It's worse that that. FCLK is definitely needed, and probably Q3 too. The card itself may need RW for a buffer, even if the IWM doesn't use it directly. But what really kills it is the need for the CPLD to also handle all the address decoding and glue logic for the ROM. There are some odd behaviors, like accesses to one address range automatically enable the card in another shared address range, until a third "magic" address is referenced. So that requires 8 more address lines, /IOSTROBE, /IOSELECT, plus the ROM output enable...

(How about making a version on a new PCB that has the 50 pin Apple II connector *and* a 20 pin header? Use a couple inputs on the MCU to detect whether the device is plugged into a slot or wired up like a stand-alone disk drive and enable the requisite mode accordingly?) ;)
For longer term, that's a good idea.
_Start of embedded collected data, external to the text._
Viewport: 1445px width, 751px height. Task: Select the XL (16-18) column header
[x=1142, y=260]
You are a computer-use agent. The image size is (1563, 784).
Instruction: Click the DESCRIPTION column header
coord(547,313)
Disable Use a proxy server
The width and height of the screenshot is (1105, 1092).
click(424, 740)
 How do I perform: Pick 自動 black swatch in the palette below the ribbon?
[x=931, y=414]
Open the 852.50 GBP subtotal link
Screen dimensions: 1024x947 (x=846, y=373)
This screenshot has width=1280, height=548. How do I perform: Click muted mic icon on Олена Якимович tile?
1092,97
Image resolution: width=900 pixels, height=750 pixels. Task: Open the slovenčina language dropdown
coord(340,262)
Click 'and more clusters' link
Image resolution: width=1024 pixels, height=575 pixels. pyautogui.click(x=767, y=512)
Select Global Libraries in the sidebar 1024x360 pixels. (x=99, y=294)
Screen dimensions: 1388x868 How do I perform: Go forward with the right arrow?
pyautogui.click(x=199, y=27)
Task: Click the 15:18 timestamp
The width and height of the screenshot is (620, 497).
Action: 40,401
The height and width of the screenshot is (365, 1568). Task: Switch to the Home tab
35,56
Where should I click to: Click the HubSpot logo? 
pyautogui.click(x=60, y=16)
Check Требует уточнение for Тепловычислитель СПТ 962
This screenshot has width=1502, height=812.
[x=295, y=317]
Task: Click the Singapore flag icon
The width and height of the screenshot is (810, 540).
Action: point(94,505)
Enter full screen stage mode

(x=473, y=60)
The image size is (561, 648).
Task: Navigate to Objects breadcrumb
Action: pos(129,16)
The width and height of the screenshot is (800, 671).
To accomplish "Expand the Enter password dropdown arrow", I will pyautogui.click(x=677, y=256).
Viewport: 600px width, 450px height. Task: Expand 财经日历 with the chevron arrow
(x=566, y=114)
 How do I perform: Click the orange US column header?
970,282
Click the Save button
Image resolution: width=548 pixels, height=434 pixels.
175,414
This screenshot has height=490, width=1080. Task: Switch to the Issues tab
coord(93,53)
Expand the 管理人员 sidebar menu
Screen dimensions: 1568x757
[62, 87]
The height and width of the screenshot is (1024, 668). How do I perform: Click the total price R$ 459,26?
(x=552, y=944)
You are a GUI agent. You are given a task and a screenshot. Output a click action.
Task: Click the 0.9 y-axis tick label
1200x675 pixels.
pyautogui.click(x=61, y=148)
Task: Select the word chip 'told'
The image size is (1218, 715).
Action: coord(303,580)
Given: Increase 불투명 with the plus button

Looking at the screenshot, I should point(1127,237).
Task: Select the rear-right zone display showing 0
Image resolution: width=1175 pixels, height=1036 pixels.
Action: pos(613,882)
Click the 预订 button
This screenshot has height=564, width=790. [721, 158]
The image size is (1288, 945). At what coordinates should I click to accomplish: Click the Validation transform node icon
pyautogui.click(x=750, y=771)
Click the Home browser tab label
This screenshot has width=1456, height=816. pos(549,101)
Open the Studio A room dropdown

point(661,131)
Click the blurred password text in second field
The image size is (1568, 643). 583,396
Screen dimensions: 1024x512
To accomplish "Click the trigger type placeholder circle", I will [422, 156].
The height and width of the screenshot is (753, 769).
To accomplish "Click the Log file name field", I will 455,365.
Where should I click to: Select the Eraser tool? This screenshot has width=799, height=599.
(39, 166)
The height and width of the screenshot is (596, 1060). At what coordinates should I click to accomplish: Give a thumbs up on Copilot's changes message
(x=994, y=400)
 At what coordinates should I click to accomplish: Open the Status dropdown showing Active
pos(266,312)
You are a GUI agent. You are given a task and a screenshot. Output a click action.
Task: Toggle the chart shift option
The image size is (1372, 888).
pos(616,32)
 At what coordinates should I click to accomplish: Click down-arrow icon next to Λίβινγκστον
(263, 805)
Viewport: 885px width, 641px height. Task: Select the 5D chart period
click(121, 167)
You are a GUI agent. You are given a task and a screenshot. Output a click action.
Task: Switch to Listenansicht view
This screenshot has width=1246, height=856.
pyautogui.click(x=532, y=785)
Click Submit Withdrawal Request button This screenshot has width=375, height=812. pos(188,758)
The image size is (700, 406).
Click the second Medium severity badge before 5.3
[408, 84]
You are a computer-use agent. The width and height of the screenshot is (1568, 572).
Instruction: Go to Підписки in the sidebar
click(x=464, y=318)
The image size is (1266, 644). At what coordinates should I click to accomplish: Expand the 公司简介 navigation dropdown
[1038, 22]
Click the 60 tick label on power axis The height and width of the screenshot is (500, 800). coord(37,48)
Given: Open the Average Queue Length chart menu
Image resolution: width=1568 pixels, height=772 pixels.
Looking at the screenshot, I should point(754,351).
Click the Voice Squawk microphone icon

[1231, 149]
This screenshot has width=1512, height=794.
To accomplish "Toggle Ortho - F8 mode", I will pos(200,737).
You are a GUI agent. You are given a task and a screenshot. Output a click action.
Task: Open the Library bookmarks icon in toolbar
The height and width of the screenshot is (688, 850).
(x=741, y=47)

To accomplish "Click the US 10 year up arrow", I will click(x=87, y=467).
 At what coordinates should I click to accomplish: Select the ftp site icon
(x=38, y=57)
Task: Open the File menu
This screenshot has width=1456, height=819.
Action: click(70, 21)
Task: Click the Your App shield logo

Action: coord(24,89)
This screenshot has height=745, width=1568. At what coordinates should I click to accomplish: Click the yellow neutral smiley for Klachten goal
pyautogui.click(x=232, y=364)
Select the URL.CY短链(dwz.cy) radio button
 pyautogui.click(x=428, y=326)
It might require some creative board shapes. 

I've now mostly finished my Verilog model for the IWM plus the related address decoding stuff. Using the Xilinx tools it's 59 macrocells, 40-something registers, and 37 I/Os. There are a couple of little details still to resolve, and I didn't implement all of the IWM behaviors, but only the parts I believe are used by the Liron firmware. I'm sure it has lots of bugs, but hopefully it's close enough that I can iron out the details in testing.

Now comes the part-selection step. Do I stick with XIlinx XC9500-series CPLDs, which I know fairly well, but which have burned me in the past due their asterisk next to "5V tolerant"? Should I jump to a new vendor and family I know nothing about, and use the Lattice 4000ZE that's truly 5V tolerant? Should I just stick a bunch of level shifters on the board, so that it doesn't matter if the CPLD is 5V tolerant? What about the ROM - should I try to use a 5V ROM? Would it be cheaper and/or easier to use an FPGA with more than 4K of space for ROM inside than to use an actual separate ROM chips? So many decisions to make.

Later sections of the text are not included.